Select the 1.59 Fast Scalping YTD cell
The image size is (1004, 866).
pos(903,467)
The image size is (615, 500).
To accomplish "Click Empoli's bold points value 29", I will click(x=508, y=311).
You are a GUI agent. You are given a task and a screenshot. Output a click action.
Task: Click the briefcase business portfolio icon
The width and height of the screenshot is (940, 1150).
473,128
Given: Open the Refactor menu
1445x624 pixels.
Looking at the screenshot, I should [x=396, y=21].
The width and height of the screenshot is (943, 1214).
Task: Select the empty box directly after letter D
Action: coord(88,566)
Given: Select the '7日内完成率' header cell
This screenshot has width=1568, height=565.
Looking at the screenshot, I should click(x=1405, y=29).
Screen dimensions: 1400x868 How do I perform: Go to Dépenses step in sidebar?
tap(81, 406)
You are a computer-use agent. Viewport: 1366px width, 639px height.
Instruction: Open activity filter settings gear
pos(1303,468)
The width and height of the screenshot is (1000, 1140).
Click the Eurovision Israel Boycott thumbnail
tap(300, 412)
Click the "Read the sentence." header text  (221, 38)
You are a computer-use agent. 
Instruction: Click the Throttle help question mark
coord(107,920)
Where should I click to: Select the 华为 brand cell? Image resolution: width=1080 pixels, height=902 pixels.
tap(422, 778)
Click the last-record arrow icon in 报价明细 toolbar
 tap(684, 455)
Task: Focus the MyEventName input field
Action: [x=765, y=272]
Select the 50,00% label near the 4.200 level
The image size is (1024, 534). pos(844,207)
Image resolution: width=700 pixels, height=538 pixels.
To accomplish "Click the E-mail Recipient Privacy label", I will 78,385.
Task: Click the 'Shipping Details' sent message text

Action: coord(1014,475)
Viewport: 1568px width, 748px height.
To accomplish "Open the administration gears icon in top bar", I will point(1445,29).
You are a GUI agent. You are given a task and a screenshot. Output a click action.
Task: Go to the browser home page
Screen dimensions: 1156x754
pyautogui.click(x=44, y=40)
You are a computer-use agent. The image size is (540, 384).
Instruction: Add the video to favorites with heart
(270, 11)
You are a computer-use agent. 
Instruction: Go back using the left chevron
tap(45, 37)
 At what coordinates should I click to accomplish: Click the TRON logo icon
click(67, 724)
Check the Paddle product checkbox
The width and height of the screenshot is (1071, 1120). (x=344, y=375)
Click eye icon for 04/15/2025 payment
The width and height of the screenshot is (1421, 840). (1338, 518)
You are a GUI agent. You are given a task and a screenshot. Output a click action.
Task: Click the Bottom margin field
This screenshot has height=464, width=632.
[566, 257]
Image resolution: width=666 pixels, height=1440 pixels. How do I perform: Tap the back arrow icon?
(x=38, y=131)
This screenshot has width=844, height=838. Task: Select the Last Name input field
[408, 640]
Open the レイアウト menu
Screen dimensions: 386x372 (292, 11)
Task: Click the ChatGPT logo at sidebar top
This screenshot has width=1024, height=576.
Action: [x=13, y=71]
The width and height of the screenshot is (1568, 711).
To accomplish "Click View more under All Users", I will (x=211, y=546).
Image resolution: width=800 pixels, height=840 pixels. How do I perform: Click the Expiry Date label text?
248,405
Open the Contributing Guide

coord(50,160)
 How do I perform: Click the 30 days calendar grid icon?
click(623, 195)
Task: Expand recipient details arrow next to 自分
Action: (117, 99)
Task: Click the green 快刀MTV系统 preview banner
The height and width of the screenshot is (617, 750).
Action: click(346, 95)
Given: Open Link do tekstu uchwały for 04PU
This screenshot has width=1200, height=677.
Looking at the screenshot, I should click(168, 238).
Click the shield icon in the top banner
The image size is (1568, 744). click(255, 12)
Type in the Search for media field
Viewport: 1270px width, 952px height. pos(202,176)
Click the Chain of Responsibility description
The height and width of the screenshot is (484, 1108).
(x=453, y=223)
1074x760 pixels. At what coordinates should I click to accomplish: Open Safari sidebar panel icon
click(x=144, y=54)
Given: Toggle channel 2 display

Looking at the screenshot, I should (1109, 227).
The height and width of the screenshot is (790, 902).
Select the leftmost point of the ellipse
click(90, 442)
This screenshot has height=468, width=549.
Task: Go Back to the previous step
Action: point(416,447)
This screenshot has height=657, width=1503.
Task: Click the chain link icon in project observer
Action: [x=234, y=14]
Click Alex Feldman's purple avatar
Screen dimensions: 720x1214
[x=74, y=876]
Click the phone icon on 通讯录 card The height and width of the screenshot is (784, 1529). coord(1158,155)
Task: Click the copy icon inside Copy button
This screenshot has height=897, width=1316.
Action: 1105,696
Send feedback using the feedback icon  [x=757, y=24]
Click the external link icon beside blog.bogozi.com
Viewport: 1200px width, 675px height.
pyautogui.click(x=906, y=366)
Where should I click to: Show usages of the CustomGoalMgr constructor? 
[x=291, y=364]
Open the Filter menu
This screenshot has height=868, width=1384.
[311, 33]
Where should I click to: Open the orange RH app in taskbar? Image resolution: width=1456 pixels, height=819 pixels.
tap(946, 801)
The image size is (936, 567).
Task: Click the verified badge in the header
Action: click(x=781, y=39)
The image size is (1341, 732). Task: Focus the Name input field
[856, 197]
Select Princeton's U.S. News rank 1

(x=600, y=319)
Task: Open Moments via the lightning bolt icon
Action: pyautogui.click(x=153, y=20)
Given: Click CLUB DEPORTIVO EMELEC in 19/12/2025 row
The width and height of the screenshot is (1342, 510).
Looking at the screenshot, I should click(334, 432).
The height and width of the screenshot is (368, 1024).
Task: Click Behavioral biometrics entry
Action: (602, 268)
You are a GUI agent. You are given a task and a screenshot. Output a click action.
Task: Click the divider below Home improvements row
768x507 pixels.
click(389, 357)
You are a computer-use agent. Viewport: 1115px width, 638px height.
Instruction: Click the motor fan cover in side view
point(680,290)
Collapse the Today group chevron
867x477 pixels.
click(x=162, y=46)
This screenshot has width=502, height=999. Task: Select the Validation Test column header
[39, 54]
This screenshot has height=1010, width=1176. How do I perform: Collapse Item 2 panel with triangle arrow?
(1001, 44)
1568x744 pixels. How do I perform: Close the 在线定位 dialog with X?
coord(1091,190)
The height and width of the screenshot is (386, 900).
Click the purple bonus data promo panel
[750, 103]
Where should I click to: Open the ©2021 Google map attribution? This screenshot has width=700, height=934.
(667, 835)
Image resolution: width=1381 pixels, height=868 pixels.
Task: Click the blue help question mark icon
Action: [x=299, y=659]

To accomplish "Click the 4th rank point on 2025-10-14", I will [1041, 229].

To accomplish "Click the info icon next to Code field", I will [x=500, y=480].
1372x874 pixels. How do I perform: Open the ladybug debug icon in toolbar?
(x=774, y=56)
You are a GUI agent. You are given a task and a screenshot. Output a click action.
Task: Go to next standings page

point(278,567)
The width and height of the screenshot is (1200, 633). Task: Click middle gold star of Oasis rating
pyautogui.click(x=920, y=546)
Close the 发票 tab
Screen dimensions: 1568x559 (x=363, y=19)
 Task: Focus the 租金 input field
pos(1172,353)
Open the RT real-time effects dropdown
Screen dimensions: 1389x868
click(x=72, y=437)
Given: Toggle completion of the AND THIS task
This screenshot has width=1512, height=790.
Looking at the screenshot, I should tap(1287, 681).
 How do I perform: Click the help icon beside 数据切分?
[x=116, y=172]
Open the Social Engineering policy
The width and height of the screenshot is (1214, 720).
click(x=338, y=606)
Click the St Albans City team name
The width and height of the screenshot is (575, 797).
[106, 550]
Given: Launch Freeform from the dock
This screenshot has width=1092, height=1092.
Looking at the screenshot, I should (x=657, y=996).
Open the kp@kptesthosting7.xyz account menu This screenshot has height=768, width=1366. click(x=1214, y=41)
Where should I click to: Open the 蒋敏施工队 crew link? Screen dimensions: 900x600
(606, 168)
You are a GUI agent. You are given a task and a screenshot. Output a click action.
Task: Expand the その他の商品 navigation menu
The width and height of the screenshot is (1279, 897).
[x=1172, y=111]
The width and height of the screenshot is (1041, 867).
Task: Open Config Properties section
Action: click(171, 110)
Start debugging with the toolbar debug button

(Description of the task): Identify and extract each line of the listing that contains "will".

(Your solution):
To accomplish "Click Empoli's bold points value 29", I will click(x=508, y=311).
To accomplish "Click the E-mail Recipient Privacy label", I will 78,385.
To accomplish "Open the administration gears icon in top bar", I will point(1445,29).
To accomplish "Click View more under All Users", I will (x=211, y=546).
To accomplish "Click the 4th rank point on 2025-10-14", I will [1041, 229].
To accomplish "Click the info icon next to Code field", I will [x=500, y=480].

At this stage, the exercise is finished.